Looking back quickly on some genre shows of the past week, I was happy to see True Blood end some of its weak plot lines and get rid of some of the superfluous characters. This almost gives them yet another fresh start going into the final episodes of the series, and I hope they take advantage of this to end with a better story line.

The_Leftovers_65223

The Leftovers dealt with Christopher Eccleston’s character. As we know that it will not deal with any sort of explanation of what  happened to the missing people, to be successful the show will need to get viewers interested in the characters and how they responded to the other people disappearing. So far they have not done the greatest job of introducing the characters and adequately explaining their motivations. Earlier episodes dealt heavily with the police chief and his family, but it is not clear why his family is so affected considering that nobody in their family disappeared. Entertainment Weekly compared The Leftovers to Battlestar Galactica in the way in which both shows dealt with a loss of a portion of the population. Both the disaster and the manner in which the response were handled was greater on BSG.

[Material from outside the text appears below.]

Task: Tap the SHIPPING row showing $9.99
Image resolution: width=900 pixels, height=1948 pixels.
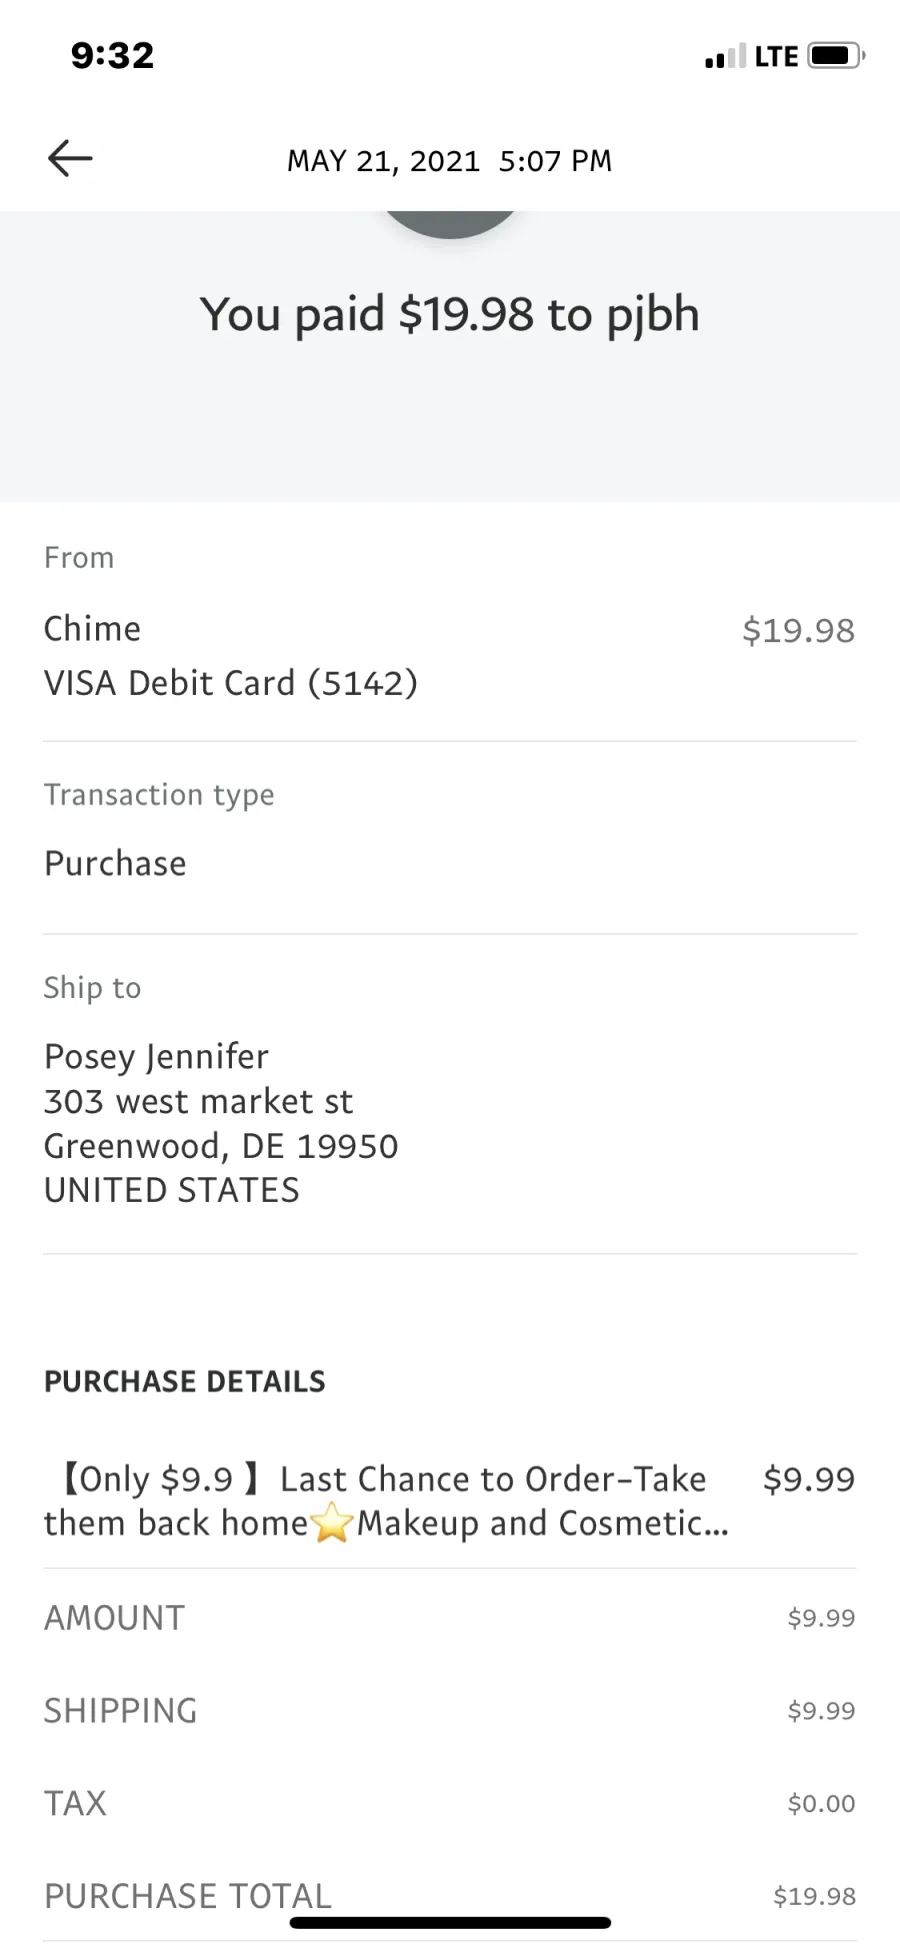Action: [450, 1710]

While The Leftovers does have that in common with Battlestar Galactica, The Last Ship has far more in common in dealing with a ship of people surviving after mass deaths. It remains more of an action/adventure show than hard science fiction, but remains entertaining summer television.

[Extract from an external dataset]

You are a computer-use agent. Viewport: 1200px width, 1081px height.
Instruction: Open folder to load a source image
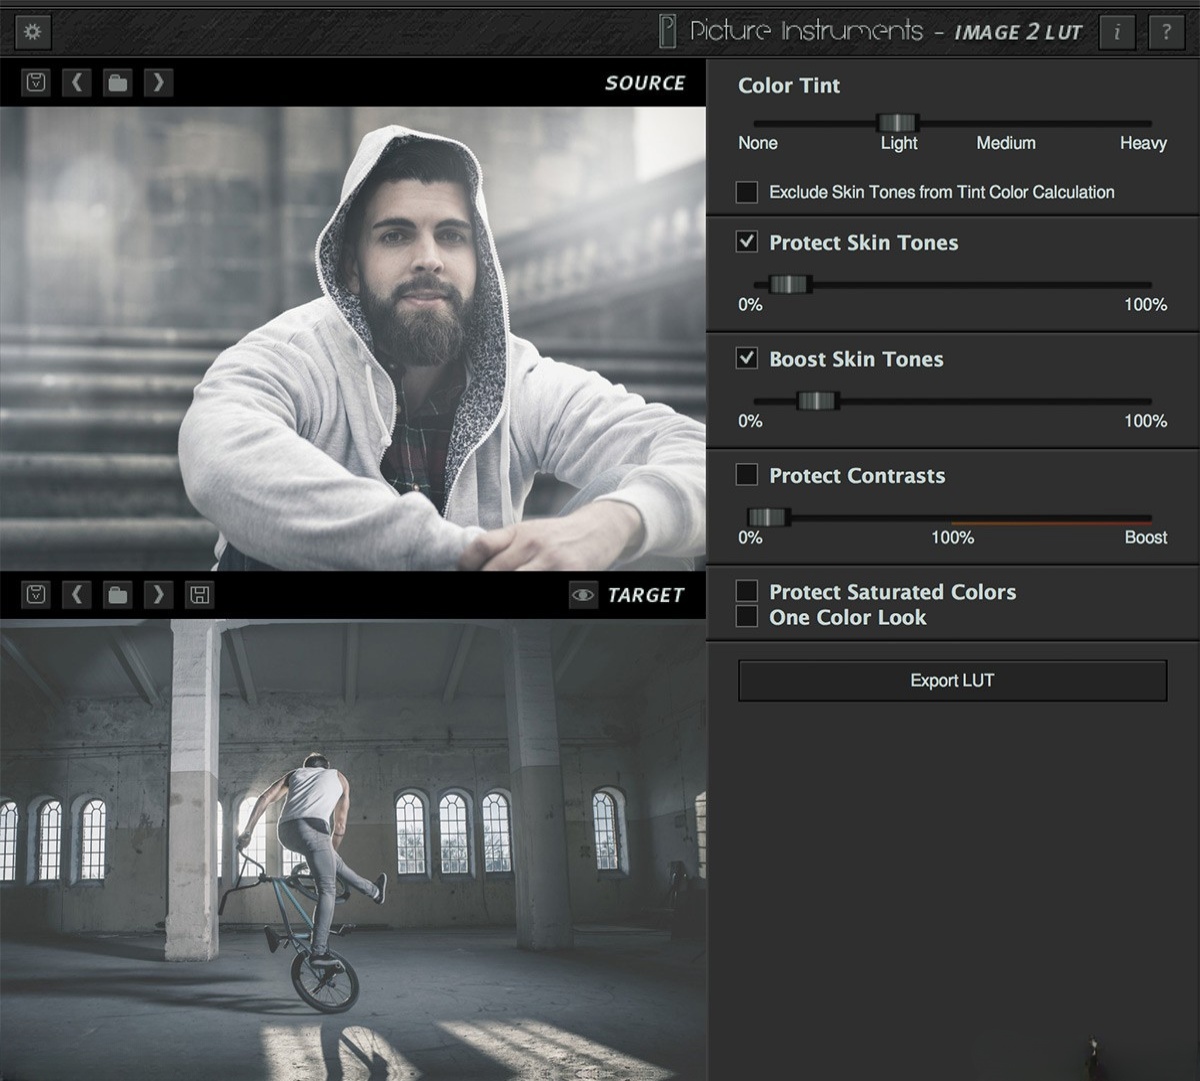117,83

Under the Dome remains weak (to put it gently), yet somehow remains interesting to watch. The same problems persist with the Dome having powers with no apparent limits but no clear motivations for those using the power. Now it was able to bring a girl who died years ago back to life. Plus Junior’s mother was also confirmed to be alive after her reported suicide.

24: Live Another Day concluded its short season. A shorter season was a plus, but it would have been even better if it ended a few episodes earlier when the main terrorist plot was tied up. In the past, full seasons suffered from the need to move from one plot line to another to keep things going for an entire twenty-four episodes. Now that they were freed from those constraints it would have better to tell one single story well, regardless of how many episodes it took. Then they had to tag on yet another quick story at the end to put Chloe in danger to set up Jack’s fate. The producers of 24 have not yet said whether the show will return. I’m sure that depends upon a lot upon the ratings.

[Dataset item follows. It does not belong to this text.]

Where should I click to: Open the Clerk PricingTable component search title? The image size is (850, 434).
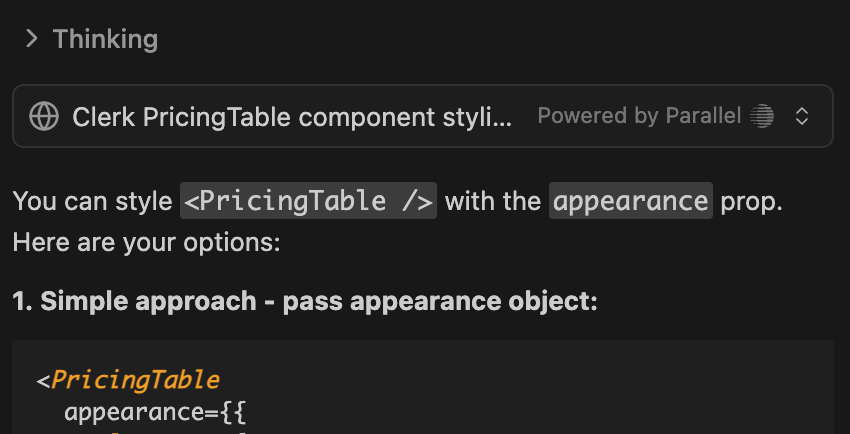coord(292,117)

Extant remained interesting in its second episode. I still fear it will turn out to be a network television rehash of old science fiction (and Spielberg)  troupes but I’m willing to give it a chance to prove me wrong.

Penny Dreadful Eva Green

Penny Dreadful ended earlier this month and I should note that after seeing the entire first season that it was well worth watching. The plot was not the strong point but it did excel in creating its characters and a world where fictional characters including Dr. Frankenstein, Dorian Gray, and others interacted. The show had a strong cast including Timothy Dalton, Josh Hartnett, and Billy Piper, but by far the strongest was Eva Green. The actual story such as fights with vampires weren’t terrible significant except as ways to introduce the characters and set up future events. Early episodes showed some violent deaths and, while there were some clues, the probable identity of the killer wasn’t revealed until the finale, undoubtedly influencing the second season. The show also made good use of episodic television, both having continuing stories and using some episodes to reveal character back stories or past events.

James Gardner, star of shows including The Rockford Files and Maverick, died yesterday at 86. Reports from Variety and The New York Times.

Quote of the Day: Gary Hart on Hillary Clinton

“She’s always trying to find the mythical center on controversial issues — and if you do that, someone else is going to take the bouquet for courage.” —Gary Hart on Hillary Clinton being overly cautious. Is it being cautious versus lack of principles beyond getting elected?